→ **Assignment**:
If "will" shows up in a line of the material, return that line.

→ **Records for this task**:
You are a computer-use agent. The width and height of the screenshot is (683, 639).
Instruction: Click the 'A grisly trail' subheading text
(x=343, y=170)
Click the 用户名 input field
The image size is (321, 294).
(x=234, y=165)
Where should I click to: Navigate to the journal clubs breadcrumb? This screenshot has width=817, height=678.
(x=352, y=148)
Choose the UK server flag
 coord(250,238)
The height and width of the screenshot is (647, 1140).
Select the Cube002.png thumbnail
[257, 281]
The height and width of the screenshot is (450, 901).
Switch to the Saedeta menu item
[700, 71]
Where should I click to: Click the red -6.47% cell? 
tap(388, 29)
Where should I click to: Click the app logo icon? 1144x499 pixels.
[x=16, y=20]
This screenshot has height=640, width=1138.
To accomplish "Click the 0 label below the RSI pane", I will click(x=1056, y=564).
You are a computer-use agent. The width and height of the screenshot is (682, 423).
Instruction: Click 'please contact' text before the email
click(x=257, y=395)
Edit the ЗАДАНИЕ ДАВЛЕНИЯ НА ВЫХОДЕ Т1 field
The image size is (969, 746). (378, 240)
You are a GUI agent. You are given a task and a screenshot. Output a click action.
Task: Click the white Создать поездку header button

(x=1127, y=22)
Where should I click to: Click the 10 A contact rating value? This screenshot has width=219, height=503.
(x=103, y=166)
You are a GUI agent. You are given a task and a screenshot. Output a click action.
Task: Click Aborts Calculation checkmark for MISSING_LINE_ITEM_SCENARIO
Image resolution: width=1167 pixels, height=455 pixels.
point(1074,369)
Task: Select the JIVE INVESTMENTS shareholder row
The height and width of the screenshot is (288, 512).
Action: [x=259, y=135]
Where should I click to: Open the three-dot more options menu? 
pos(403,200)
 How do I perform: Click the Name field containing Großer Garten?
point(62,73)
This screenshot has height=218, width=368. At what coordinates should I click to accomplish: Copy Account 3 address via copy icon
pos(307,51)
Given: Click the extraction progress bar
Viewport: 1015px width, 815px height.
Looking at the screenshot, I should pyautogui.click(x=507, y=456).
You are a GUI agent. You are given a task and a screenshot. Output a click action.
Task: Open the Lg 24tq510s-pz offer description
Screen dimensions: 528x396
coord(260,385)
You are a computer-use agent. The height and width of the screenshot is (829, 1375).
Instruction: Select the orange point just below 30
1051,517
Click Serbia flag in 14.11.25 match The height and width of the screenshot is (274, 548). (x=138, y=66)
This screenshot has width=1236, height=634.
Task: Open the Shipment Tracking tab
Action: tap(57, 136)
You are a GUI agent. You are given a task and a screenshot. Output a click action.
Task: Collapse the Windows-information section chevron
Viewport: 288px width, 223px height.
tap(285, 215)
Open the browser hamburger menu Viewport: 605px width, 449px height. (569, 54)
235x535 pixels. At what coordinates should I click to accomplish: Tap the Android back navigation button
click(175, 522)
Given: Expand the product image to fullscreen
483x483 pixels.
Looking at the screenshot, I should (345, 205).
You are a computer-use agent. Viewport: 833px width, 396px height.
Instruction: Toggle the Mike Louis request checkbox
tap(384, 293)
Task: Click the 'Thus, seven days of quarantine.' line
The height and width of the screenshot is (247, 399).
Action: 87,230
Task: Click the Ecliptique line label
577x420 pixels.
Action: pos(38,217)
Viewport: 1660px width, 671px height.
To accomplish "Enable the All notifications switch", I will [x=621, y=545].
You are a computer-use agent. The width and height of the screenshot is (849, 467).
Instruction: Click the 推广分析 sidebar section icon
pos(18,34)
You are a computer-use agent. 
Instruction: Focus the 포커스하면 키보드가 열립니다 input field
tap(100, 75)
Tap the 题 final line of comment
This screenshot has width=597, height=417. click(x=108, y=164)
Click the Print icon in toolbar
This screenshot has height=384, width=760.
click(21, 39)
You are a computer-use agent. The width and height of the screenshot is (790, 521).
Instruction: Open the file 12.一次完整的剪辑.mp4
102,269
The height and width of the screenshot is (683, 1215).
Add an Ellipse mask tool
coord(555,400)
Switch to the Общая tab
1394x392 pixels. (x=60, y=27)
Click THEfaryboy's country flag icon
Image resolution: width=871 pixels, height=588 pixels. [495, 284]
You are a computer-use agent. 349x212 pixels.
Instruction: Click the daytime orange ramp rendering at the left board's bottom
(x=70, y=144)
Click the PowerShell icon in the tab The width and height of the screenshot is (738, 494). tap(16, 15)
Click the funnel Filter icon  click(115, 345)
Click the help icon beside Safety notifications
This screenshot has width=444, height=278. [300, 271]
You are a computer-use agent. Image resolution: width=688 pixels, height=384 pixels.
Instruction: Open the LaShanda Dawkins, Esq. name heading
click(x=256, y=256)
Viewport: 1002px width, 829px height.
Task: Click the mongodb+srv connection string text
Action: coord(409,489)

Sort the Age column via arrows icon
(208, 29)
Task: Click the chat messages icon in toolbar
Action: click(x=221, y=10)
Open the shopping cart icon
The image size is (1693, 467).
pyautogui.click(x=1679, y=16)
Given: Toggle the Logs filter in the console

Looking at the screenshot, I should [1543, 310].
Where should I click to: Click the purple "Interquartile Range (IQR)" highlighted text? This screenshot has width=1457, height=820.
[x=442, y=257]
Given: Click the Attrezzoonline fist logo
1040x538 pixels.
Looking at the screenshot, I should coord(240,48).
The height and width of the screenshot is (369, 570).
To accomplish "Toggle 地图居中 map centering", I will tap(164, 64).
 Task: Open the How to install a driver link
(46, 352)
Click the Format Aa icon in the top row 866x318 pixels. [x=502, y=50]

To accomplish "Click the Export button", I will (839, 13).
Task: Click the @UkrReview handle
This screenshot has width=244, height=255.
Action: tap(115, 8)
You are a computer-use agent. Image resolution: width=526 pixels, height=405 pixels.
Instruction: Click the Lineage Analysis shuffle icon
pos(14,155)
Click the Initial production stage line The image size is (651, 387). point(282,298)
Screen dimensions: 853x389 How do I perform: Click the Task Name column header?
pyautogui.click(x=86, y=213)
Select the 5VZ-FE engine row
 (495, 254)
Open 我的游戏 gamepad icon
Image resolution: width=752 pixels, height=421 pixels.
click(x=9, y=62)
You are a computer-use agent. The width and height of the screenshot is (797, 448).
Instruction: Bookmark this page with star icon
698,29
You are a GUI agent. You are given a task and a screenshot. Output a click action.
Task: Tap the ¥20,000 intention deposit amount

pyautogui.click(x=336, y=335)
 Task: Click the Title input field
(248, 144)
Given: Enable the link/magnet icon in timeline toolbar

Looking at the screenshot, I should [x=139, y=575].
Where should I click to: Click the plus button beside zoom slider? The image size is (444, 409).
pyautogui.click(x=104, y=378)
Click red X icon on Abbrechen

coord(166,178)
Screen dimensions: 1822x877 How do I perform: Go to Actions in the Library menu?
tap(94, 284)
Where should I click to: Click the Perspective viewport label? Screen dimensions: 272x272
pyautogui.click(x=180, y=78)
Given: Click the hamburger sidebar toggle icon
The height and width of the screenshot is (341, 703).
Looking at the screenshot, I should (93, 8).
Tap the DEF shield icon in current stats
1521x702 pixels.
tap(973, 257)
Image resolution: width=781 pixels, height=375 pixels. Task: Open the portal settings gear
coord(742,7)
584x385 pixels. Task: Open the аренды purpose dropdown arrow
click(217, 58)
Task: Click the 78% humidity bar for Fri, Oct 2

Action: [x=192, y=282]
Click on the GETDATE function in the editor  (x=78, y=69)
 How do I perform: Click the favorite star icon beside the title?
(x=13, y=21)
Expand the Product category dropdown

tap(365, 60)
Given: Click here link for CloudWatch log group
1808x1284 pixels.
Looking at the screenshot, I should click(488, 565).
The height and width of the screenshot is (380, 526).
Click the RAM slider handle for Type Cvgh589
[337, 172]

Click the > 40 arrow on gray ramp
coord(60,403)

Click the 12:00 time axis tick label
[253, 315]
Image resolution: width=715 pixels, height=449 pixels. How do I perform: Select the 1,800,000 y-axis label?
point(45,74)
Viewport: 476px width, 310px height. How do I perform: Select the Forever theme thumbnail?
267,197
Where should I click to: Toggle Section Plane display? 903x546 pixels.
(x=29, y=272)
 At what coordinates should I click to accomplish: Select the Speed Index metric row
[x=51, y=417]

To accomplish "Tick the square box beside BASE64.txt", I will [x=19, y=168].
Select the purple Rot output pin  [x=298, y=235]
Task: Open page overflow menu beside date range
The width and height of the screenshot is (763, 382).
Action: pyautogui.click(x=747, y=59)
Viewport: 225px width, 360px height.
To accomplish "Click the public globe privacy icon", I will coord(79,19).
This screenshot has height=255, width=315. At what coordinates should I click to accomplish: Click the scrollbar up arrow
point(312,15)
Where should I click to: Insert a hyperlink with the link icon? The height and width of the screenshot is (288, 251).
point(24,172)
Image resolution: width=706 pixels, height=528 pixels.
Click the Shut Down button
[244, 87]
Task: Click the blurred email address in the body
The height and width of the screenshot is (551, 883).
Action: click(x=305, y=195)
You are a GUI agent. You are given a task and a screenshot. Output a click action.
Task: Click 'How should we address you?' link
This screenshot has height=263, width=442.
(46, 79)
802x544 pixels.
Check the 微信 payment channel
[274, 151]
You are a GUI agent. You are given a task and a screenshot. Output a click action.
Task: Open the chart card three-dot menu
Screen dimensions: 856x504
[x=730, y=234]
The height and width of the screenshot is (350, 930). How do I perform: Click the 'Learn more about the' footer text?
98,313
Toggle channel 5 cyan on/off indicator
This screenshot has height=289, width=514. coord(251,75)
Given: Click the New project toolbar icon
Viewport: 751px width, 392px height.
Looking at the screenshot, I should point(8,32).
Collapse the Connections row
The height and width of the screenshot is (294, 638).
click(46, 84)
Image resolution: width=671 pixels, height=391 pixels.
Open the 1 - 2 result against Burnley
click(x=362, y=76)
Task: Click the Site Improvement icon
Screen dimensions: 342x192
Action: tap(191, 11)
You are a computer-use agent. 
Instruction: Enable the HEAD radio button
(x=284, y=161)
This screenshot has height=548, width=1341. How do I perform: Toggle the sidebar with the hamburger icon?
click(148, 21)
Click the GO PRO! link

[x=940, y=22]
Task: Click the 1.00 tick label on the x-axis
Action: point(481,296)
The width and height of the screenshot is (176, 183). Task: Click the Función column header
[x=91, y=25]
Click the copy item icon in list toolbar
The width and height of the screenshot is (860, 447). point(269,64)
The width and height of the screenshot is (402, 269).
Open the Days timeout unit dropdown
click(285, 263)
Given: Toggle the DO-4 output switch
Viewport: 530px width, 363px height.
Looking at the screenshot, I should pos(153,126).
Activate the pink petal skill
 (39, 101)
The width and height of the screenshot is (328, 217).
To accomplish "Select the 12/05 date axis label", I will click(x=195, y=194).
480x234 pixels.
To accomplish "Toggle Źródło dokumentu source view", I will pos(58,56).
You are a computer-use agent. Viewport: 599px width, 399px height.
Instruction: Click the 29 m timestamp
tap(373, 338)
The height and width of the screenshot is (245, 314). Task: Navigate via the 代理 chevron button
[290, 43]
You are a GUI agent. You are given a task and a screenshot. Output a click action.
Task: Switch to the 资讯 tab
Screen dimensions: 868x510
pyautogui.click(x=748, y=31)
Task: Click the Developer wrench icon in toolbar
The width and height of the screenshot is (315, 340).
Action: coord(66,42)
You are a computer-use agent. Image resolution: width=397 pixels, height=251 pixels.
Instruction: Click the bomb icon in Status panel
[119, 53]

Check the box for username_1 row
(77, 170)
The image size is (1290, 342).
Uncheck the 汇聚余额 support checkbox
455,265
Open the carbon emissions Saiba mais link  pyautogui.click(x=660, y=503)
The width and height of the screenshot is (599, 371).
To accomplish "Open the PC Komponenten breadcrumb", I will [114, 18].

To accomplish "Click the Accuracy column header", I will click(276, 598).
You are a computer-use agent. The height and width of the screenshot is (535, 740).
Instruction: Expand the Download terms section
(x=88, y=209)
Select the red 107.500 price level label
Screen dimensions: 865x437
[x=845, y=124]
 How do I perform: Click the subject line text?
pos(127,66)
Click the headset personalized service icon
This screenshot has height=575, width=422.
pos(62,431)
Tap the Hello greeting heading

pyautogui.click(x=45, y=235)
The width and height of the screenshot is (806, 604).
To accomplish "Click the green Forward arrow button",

→ **Solution to the exercise**:
To accomplish "Click the 0 label below the RSI pane", I will click(x=1056, y=564).
To accomplish "Enable the All notifications switch", I will [x=621, y=545].
To accomplish "Toggle 地图居中 map centering", I will tap(164, 64).
To accomplish "Click the Export button", I will (839, 13).
To accomplish "Tick the square box beside BASE64.txt", I will [x=19, y=168].
To accomplish "Click the public globe privacy icon", I will coord(79,19).
To accomplish "Select the 12/05 date axis label", I will click(x=195, y=194).
To accomplish "Toggle Źródło dokumentu source view", I will pos(58,56).
To accomplish "Open the PC Komponenten breadcrumb", I will [114, 18].
To accomplish "Click the Accuracy column header", I will click(276, 598).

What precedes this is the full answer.